Written exercise:
Convert the lines below into a Markdown table, starting at the line that contains "Task: Open the Explorer view icon" and ending at the line that contains "point(131,890)". Use the columns "No." for the row number and "Line" for the line itself, and skip any blank lines.

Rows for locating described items
◆ ◆ ◆ ◆ ◆

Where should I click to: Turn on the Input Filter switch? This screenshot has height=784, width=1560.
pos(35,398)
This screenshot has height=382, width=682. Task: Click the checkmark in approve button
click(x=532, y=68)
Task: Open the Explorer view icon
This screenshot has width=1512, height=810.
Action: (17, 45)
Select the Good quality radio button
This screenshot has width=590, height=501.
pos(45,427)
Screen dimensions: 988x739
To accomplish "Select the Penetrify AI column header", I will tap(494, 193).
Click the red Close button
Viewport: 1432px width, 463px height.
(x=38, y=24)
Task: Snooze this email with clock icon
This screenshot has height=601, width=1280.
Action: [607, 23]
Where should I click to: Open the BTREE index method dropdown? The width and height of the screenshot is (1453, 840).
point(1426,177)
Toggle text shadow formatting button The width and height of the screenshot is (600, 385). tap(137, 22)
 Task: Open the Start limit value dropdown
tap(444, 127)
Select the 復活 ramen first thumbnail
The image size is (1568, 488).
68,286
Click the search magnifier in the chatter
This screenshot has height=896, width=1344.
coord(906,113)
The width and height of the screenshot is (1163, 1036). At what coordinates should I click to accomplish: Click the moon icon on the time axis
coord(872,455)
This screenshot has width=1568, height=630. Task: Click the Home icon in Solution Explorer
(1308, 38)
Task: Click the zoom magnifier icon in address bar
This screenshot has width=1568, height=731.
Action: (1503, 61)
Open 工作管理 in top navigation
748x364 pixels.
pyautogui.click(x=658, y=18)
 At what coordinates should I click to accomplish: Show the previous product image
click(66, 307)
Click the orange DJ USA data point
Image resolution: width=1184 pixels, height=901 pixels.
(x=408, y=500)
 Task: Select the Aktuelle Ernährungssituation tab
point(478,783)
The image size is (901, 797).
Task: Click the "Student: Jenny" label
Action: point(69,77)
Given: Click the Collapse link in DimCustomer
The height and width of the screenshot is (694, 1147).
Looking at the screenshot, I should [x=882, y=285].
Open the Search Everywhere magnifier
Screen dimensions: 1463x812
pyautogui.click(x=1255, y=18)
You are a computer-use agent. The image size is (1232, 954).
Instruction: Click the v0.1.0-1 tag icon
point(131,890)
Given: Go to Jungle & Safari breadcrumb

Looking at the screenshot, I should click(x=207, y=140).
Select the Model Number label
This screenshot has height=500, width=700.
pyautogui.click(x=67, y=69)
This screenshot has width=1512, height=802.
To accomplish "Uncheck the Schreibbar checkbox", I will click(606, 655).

◆ ◆ ◆ ◆ ◆

The output:
| No. | Line |
|---|---|
| 1 | Task: Open the Explorer view icon |
| 2 | This screenshot has width=1512, height=810. |
| 3 | Action: (17, 45) |
| 4 | Select the Good quality radio button |
| 5 | This screenshot has width=590, height=501. |
| 6 | pos(45,427) |
| 7 | Screen dimensions: 988x739 |
| 8 | To accomplish "Select the Penetrify AI column header", I will tap(494, 193). |
| 9 | Click the red Close button |
| 10 | Viewport: 1432px width, 463px height. |
| 11 | (x=38, y=24) |
| 12 | Task: Snooze this email with clock icon |
| 13 | This screenshot has height=601, width=1280. |
| 14 | Action: [607, 23] |
| 15 | Where should I click to: Open the BTREE index method dropdown? The width and height of the screenshot is (1453, 840). |
| 16 | point(1426,177) |
| 17 | Toggle text shadow formatting button The width and height of the screenshot is (600, 385). tap(137, 22) |
| 18 |  Task: Open the Start limit value dropdown |
| 19 | tap(444, 127) |
| 20 | Select the 復活 ramen first thumbnail |
| 21 | The image size is (1568, 488). |
| 22 | 68,286 |
| 23 | Click the search magnifier in the chatter |
| 24 | This screenshot has height=896, width=1344. |
| 25 | coord(906,113) |
| 26 | The width and height of the screenshot is (1163, 1036). At what coordinates should I click to accomplish: Click the moon icon on the time axis |
| 27 | coord(872,455) |
| 28 | This screenshot has width=1568, height=630. Task: Click the Home icon in Solution Explorer |
| 29 | (1308, 38) |
| 30 | Task: Click the zoom magnifier icon in address bar |
| 31 | This screenshot has width=1568, height=731. |
| 32 | Action: (1503, 61) |
| 33 | Open 工作管理 in top navigation |
| 34 | 748x364 pixels. |
| 35 | pyautogui.click(x=658, y=18) |
| 36 |  At what coordinates should I click to accomplish: Show the previous product image |
| 37 | click(66, 307) |
| 38 | Click the orange DJ USA data point |
| 39 | Image resolution: width=1184 pixels, height=901 pixels. |
| 40 | (x=408, y=500) |
| 41 |  Task: Select the Aktuelle Ernährungssituation tab |
| 42 | point(478,783) |
| 43 | The image size is (901, 797). |
| 44 | Task: Click the "Student: Jenny" label |
| 45 | Action: point(69,77) |
| 46 | Given: Click the Collapse link in DimCustomer |
| 47 | The height and width of the screenshot is (694, 1147). |
| 48 | Looking at the screenshot, I should [x=882, y=285]. |
| 49 | Open the Search Everywhere magnifier |
| 50 | Screen dimensions: 1463x812 |
| 51 | pyautogui.click(x=1255, y=18) |
| 52 | You are a computer-use agent. The image size is (1232, 954). |
| 53 | Instruction: Click the v0.1.0-1 tag icon |
| 54 | point(131,890) |